START Selected passage

Where am I? Everything seems to hazy and all I can discern is the smell of cut grass and trees waving in the wind. Suddenly the number 5 jars me to my senses. 5, 5, 5 it repeats but what does it mean?
Could 5 stand for the 5 hour and 15 minute golf round I just played? Could 5 stand for the number of fivesomes I saw out at Knollwood "Country Club" on a recent trip there? Most likely 5 is the number of working synapsis I had firing into the void after a mind numbing round of Los Angeles golf.
Whatever is "wrong" with the game of golf was on full display at Knollwood, a former country club whose best days are far behind it. The whole property seems to be infected with an uncaring mange, buildings are dingy, the course is hairy and golfers seem to mirror the neglect by not raking bunkers or fixing pitch marks. My round was only snapped out of it's lethargy with a passing motorist yelling at me "golf is for fags".
I certainly can forgive Knollwood for its maintenance issues. All of us should be thankful that anyone is running a golf course at all nowadays and if they focus on maintaining the course, so be it.
I can also forgive the routing which put me in my fugue state to begin with. A guy can only play to so many uphill greens in a row before he starts to go insane.

END Selected passage

__What is needed__
Print everything in the Knollwood golf piece from "Where am I?" down to "Los Angeles golf.", word for word.

START Supplied material

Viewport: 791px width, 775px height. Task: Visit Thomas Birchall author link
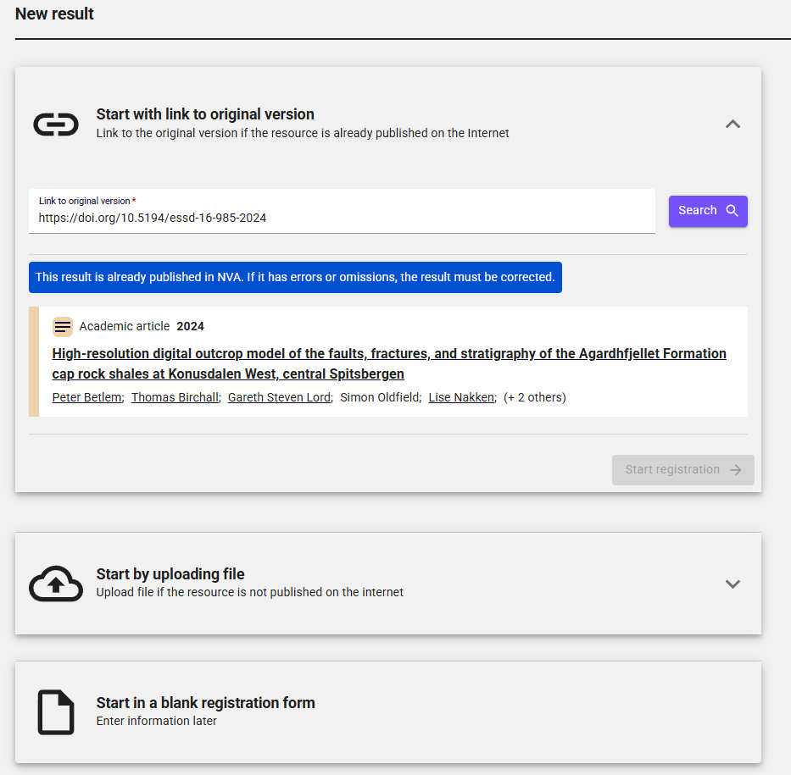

END Supplied material

__Answer box__
Where am I? Everything seems to hazy and all I can discern is the smell of cut grass and trees waving in the wind. Suddenly the number 5 jars me to my senses. 5, 5, 5 it repeats but what does it mean?
Could 5 stand for the 5 hour and 15 minute golf round I just played? Could 5 stand for the number of fivesomes I saw out at Knollwood "Country Club" on a recent trip there? Most likely 5 is the number of working synapsis I had firing into the void after a mind numbing round of Los Angeles golf.